Low take-up of offshore licensing reflects risks involved in drilling off Irish coast

Pictured at the Tullow Oil plc Dubin Shareholders Meeting are Aidan Heavey (right), Chief Executive Officer, and Graham Martin, General Counsel and Company Secretary. Photo: Mark Stedman/Photocall Ireland

Pictured at the Tullow Oil plc Dubin Shareholders Meeting are Aidan Heavey (right), Chief Executive Officer, and Graham Martin, General Counsel and Company Secretary. Photo: Mark Stedman/Photocall Ireland

 


The Republic’s tax regime for oil and gas production is not particularly attractive to the industry’s big multi-national players, according to the chief executive of one of its leading operators.

The Minister for Communications, Energy and Natural Resources, Pat Rabbitte, said this week that he intends to review the current regime, under which profits from oil and gas production in the State are liable for taxes of 25 per cent, rising to 40 per cent in cases where profits are large.


Standards
Although this is low by European standards, a recent report by Pricwaterhousecoopers, points out that just 6 per cent of the area offered in the last offshore licensing round, in 2011, was taken up, while just one major player, Repsol, bid for one of the permits.

Aidan Heavey, chief executive of Tullow Oil, which has large scale exploration and production projects in Africa and South America, said yesterday that the terms the Republic offers to exploration companies, “are not that great” in a global context. He argued that it is an issue of risk and return.

Risks
The key questions are whether there is oil in the State’s territorial waters, and if there is, is it there in sufficient quantities to warrant the huge expense and risks associated with drilling in the deep waters off its Atlantic coast.

Mr Heavey pointed out that it costs “billions of dollars” to explore these areas. “To get somebody in there to drill, you need really good frontier terms for the initial licence,” he said.

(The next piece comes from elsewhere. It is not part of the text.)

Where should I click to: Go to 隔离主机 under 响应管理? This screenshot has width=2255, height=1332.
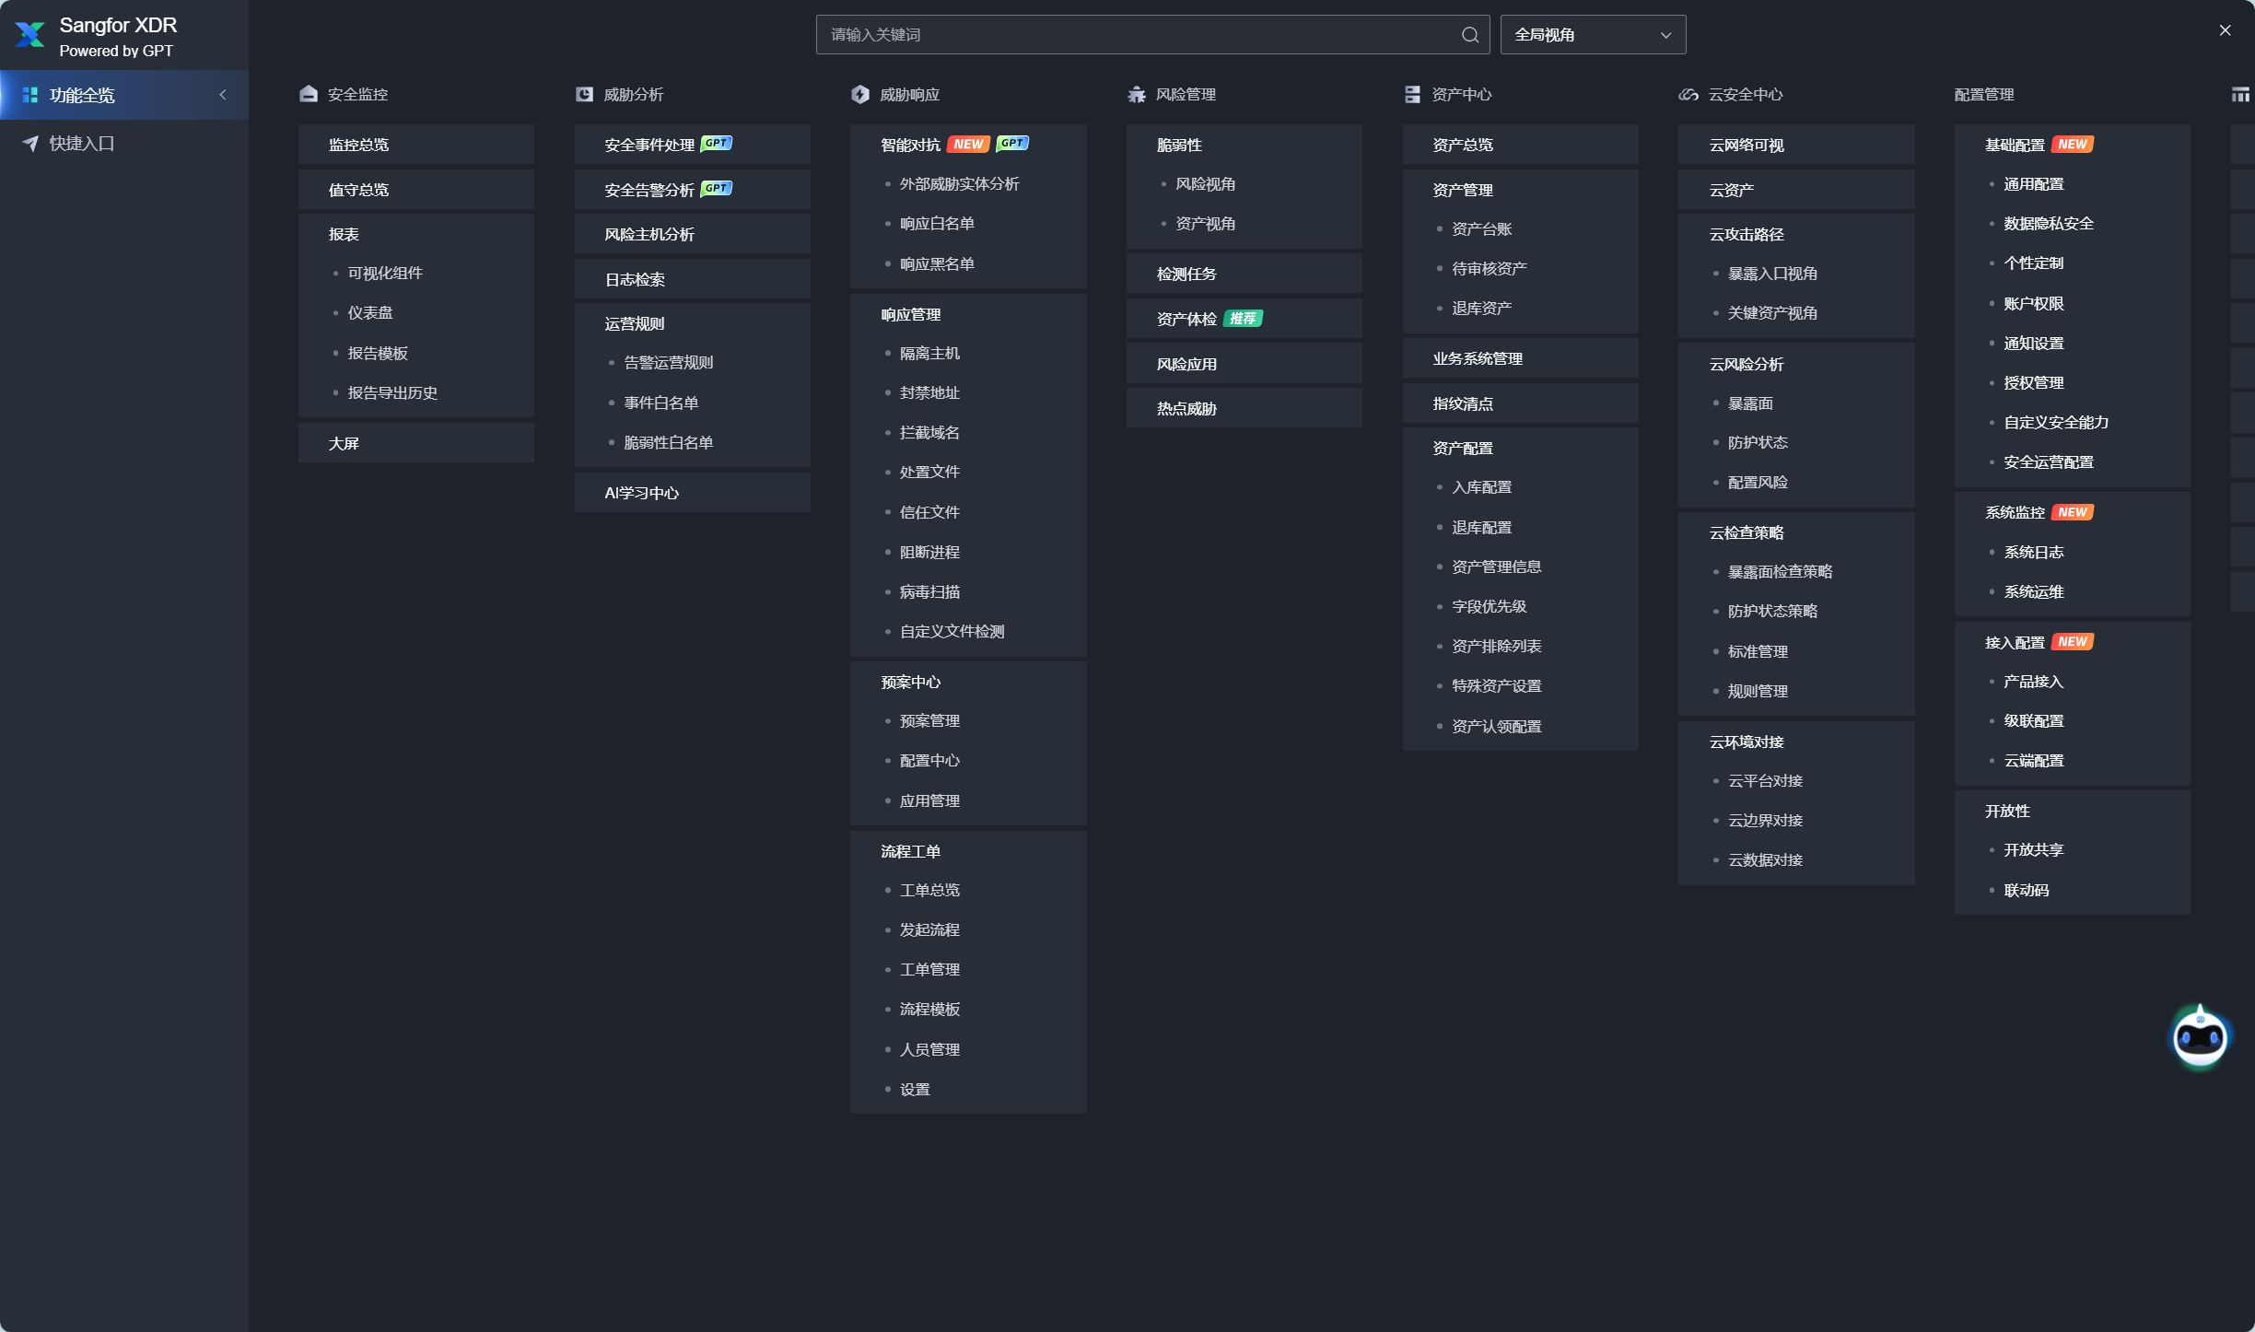point(929,354)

He said that if oil is then discovered, you can demand more favourable terms from subsequent licensees as once it is established that there are commercial quantities of oil or gas, it becomes a far less risky investment.

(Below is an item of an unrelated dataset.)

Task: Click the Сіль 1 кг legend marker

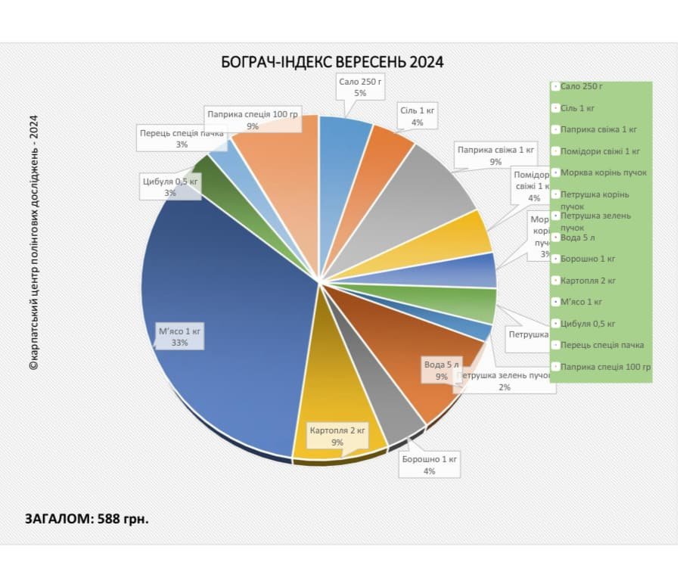Action: (x=555, y=108)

“That’s how it works,” he said, adding that Tullow was the first to explore off Ghana’s coast, where it now has a stake in a field that is producing 104,000 barrels of oil a day. When it began, the government gave it far better terms than those who followed.


Hassle
Mr Heavey also argued that the controversy over the Corrib gas field, which is due to come into production by 2015, but which was discovered in 1996, damaged the Republic’s reputation. “Corrib has been around for a long, long time,” he said. “All the hassle and trouble getting Corrib in has not done us any favours.”

Tullow, which is planning to spend $2 billion on exploration this year, was founded in the Republic and employs 130 people in Dublin, where the geological data gathered from its licences around the world is analysed.

It has no Irish exploration operations, although its chief executive said it has “looked” at all the recent licensing rounds.